If this government, or its successors, is really serious about open government, they must lead from the front. Today, Richard Thomas called for “an instinctive “culture of routine, proactive and substantially increased openness”. He said:
“Public authorities must earn the trust and confidence of the public. They should identify their Crown Jewels - the information that really cannot be made public - and ensure that other official information is routinely disclosed without waiting for requests. The public sector culture must continue to shift so that openness is the norm.”
Such a cultural shift must come from the top but, on the basis of experience, I hold no illusions that the Labour government will take such a lead.
There may be other reasons to be concerned. Glover and Holsen, whilst seeing a number of reasons to be positive about the future for freedom of information, noted that political sensitivity and budgetary pressures may lead to more restrictive approaches. They anticipated a shift towards more ‘legal trench warfare’, through the introduction of ‘legislative amendments to reduce the scope of FOI and curb demands’, coupled with a strategy of resisting disclosure by ‘contesting every legal argument before the Information Commissioner, the Information Tribunal and the courts’.
Hayes considered the attitudes and histories of government departments and civil servants and concluded:
“It would be unrealistic on current experience to anticipate any let up in the game of ‘cat and mouse’, involving delaying tactics and appeals . . .
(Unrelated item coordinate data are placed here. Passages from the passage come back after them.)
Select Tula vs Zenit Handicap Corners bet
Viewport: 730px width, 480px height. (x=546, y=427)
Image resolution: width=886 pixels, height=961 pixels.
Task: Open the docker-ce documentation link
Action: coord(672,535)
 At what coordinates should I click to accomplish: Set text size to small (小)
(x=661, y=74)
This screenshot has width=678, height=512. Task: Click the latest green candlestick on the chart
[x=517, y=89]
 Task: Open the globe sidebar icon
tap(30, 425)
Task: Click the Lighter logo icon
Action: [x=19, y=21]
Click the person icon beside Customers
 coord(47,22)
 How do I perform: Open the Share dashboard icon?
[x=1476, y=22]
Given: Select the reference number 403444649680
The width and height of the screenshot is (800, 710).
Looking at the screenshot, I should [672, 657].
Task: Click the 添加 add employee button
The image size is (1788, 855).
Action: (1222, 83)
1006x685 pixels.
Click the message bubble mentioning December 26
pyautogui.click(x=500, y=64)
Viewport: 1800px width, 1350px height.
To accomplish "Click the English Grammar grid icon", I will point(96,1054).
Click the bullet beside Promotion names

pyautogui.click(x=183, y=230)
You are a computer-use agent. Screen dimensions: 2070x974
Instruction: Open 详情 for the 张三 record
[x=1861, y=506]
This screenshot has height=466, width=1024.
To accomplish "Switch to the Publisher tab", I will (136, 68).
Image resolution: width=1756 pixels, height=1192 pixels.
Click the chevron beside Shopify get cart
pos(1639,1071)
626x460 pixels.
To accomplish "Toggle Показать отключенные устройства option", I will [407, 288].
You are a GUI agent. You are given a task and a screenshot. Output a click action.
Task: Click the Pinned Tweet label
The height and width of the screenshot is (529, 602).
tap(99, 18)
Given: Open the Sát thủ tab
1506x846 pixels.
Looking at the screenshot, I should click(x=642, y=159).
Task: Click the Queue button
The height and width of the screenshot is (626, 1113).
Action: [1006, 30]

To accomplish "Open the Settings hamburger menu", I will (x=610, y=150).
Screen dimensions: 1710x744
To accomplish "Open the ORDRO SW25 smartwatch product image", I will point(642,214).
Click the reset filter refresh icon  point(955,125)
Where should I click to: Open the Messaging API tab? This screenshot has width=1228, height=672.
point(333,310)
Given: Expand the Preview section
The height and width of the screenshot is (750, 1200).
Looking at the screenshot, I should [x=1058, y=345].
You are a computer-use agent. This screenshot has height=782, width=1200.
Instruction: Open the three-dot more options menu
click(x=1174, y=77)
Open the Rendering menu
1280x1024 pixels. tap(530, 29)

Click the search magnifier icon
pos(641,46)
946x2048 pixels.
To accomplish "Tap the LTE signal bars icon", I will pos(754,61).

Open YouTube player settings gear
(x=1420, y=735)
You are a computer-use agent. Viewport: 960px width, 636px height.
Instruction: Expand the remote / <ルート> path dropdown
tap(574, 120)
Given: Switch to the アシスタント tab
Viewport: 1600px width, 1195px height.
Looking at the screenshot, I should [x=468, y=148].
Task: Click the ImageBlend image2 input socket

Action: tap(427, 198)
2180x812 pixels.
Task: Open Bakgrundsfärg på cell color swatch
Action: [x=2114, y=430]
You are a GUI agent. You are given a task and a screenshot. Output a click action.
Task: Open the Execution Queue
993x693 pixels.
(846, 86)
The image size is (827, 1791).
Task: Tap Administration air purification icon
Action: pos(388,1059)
“. . . Even after the use of the veto in the case of the Iraq Cabinet minutes, a queue of cases to come before the Information Commissioner and the Information Tribunal will ensure that arguments . . . continue to be heard. How such future cases will be judged cannot be anticipated. But it is possible that rulings against government departments may prompt moves to amend the Act to place certain ‘categories of information’ beyond reach."
The last, gloomy prediction (also made above by Glover and Holsen) appears to be coming true, in the form of Labour’s proposal to exempt Cabinet papers from the FOIA.
Another of Jeremy Hayes’s observations was no less worrying:
“The Conservative Party’s support for the use of the veto in the Iraq Cabinet minutes case may indicate broader sympathy for restricting the use of the Act.”